_Bloque de texto_
La foto de un huevo sobre un fondo blanco tiene, probablemente, más seguidores en Instagram que su artista favorito. ¿Son los números un indicador creíble del éxito? ¿Deberíamos confiar en quien tiene más seguidores en Internet?
Por Fabián Páez López @davidchaka
En otros tiempos, ante la proposición de escuchar “los más virales”, la reacción natural de cualquiera habría sido, como mínimo, pedir un tapabocas. Como es bien sabido, en el reino digital, la viralidad cobró otro sentido. Hoy es el mérito mayor de productores de todo tipo de contenido. Desde youtubers a escritores, opinadores, marcas y cuentachistes hasta músicos, anhelan que sus obras alcancen ese infeccioso atributo. El consumo en Internet lo rige la dictadura de lo viral. Los clics, los números de reproducciones, los comentarios y ese despreciable anglicismo que no hemos querido traducir, el ‘engagement’, son la moneda de cambio que determina lo que vemos y escuchamos.

_Partes del ejercicio_
1: Reescriba de forma más breve el párrafo del texto sobre la viralidad que comienza con «En otros tiempos», conservando sus datos principales.
2: Prolongue el texto sobre la viralidad a partir de su última oración, añadiendo uno o dos párrafos.
Los ítems no intervienen en esta parte.

_Listado de ítems_
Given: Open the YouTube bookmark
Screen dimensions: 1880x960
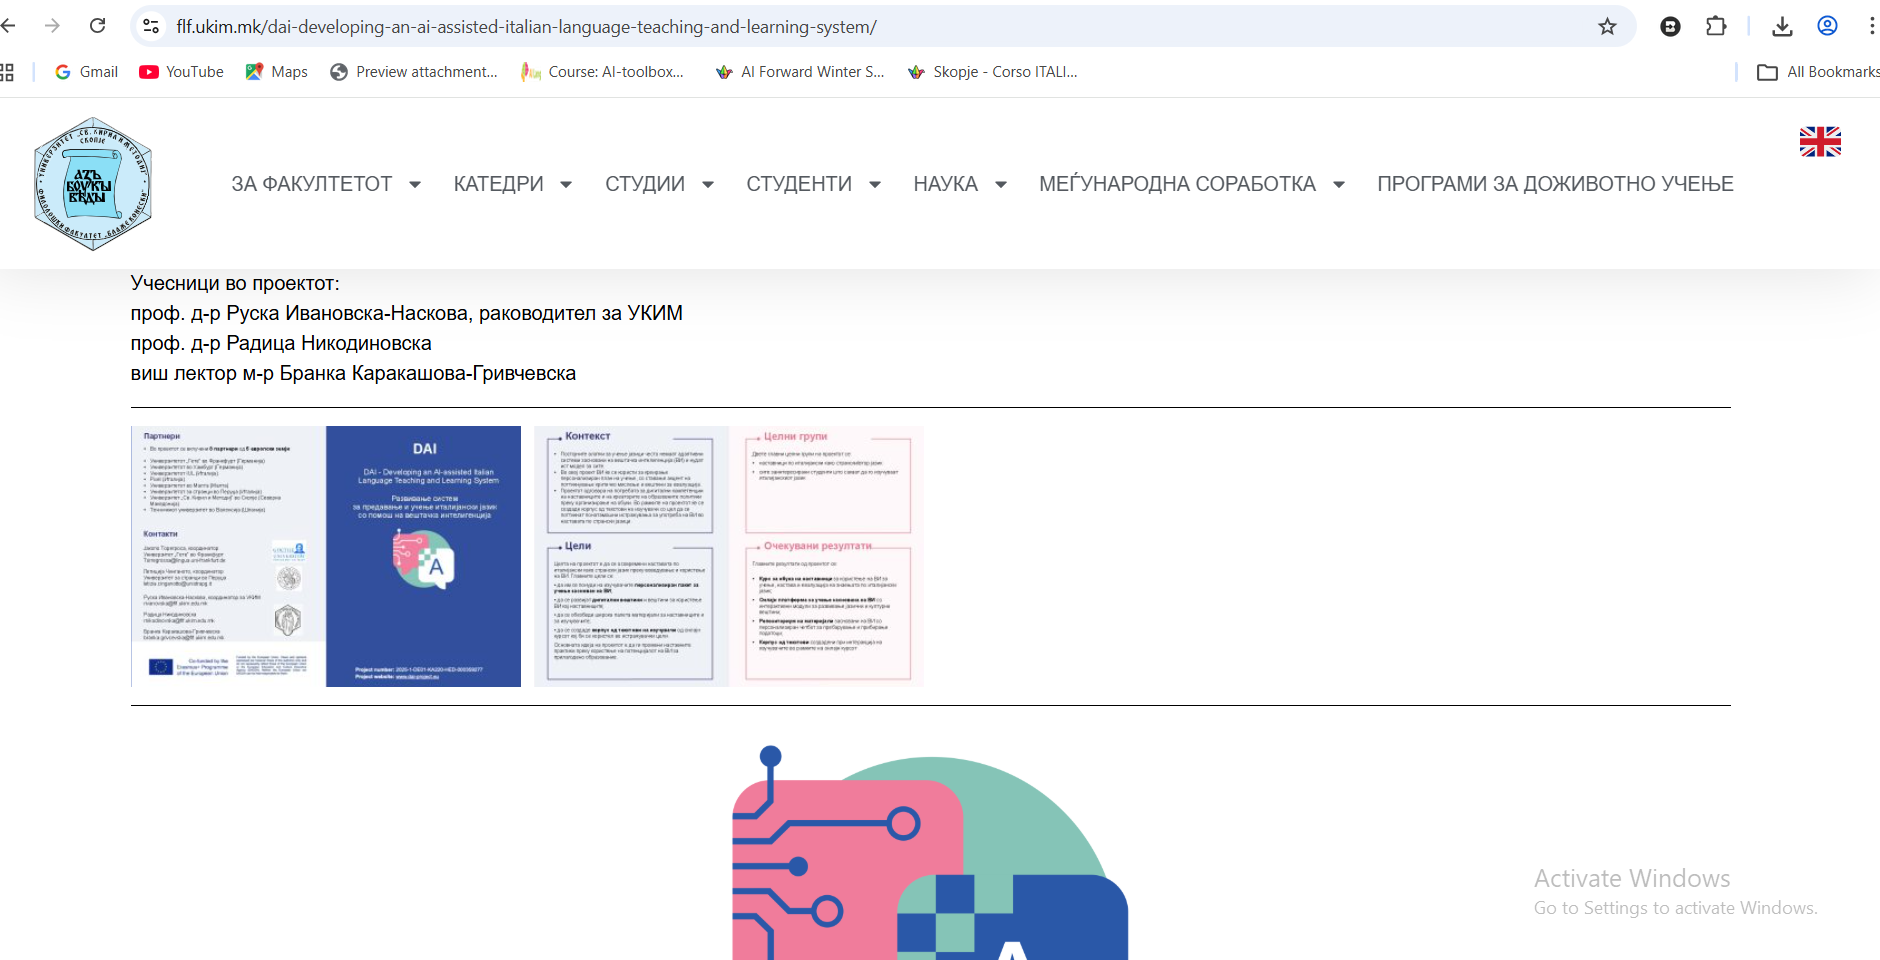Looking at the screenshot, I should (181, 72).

* * *

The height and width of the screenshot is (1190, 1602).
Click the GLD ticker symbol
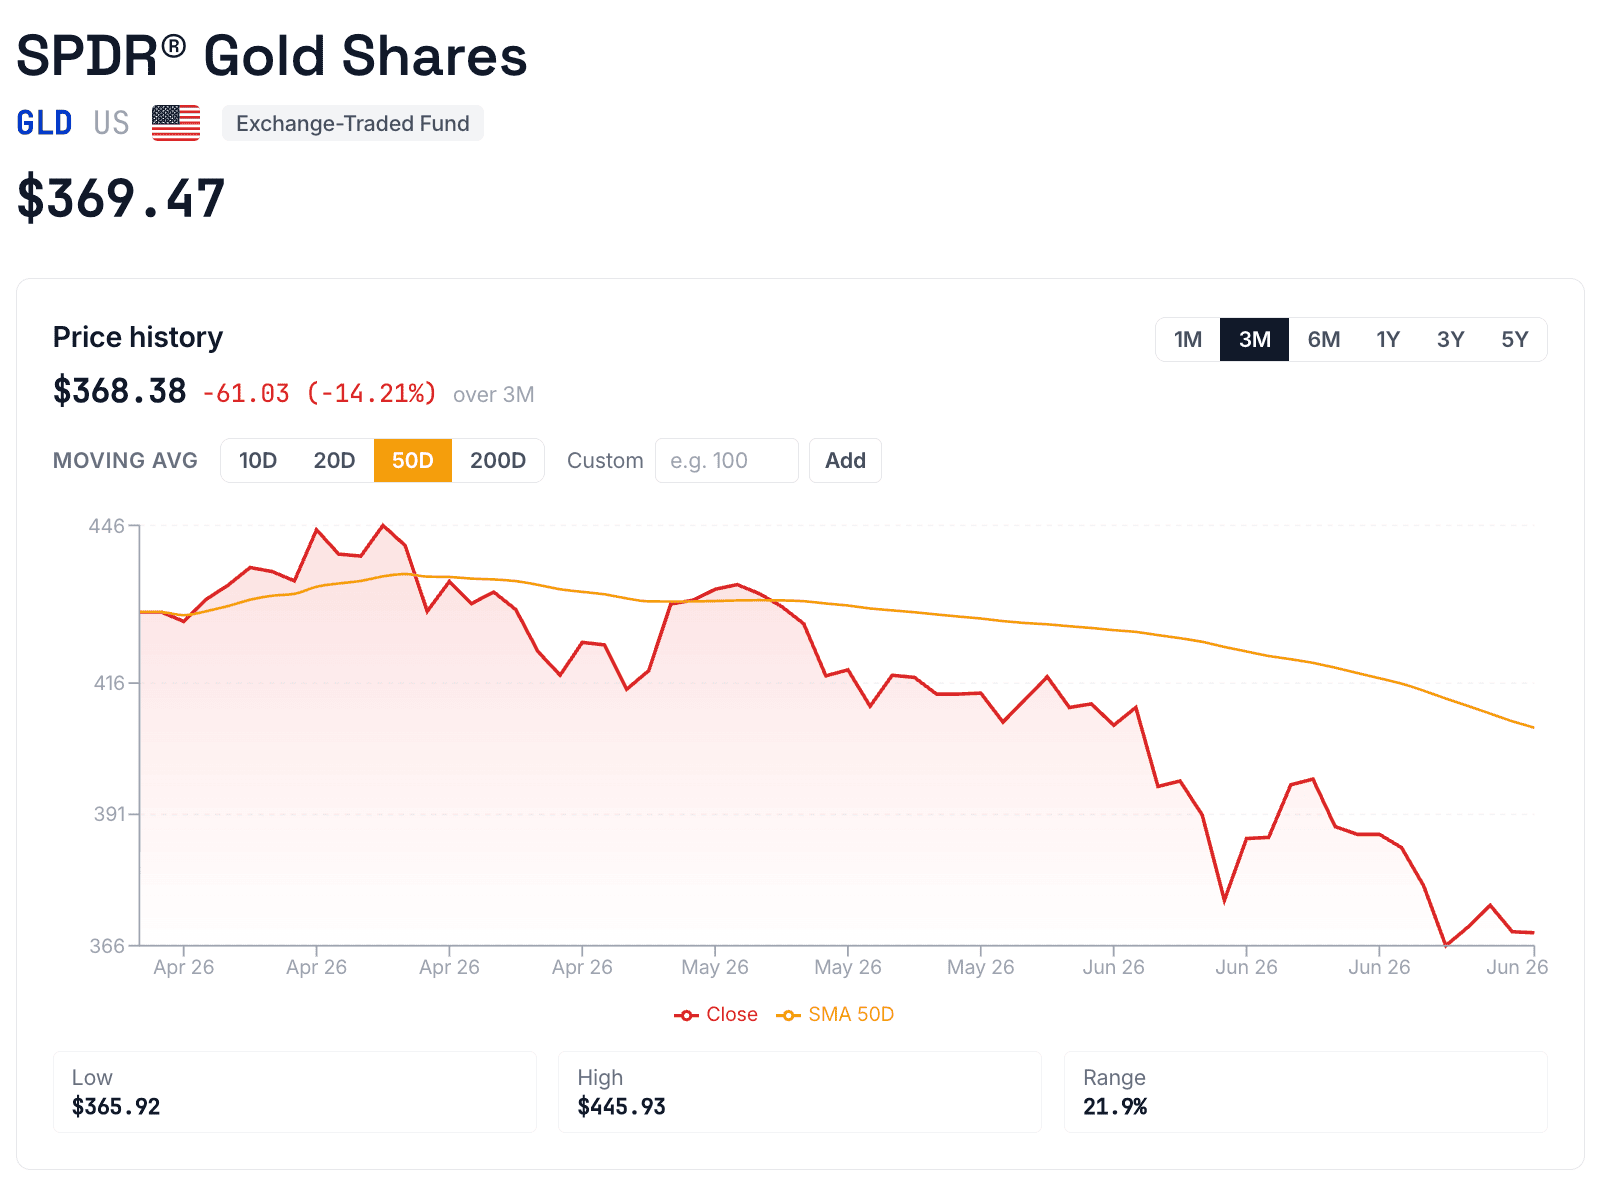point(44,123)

_Respuestas numeradas_
1: Antes, la propuesta de escuchar «los más virales» habría hecho que cualquiera pidiera un tapabocas. En el mundo digital, sin embargo, la viralidad adquirió otro sentido y hoy es el mayor mérito de los productores de contenido. Youtubers, escritores, opinadores, marcas, cuentachistes y músicos aspiran a ella. Lo viral rige el consumo en Internet: los clics, las reproducciones, los comentarios y el anglicismo sin traducir ‘engagement’ son la moneda que determina lo que vemos y escuchamos.

2:
En el campo de la música, sobredimensionar esas cifras ha tenido consecuencias poco gratas. Una de ellas, es que quienes se promocionan como artistas han hecho de los números el bling-bling del reconocimiento. Una de cada dos notas de prensa o comunicados sobre un músico (por no decir que todas), presentan el proyecto exhibiendo cifras de seguidores en Facebook o números de reproducciones en YouTube. Algo así como el “millón de copias obligao” del que tanto hablan Wisin y Yandel. Una carta de presentación que, además de ser poco ilustrativa, y a diferencia de las ventas físicas que sí podrían demostrar popularidad, es poco confiable. Sobre todo, si recordamos que hace un año, cuando Twitter hizo una purga y eliminó los perfiles falsos, dos de las cuentas que perdieron más seguidores fueron las de Lady Gaga y Taylor Swift. Ambas, estrellas pop supervendedoras y cuyos conciertos son impagables para el salario promedio colombiano.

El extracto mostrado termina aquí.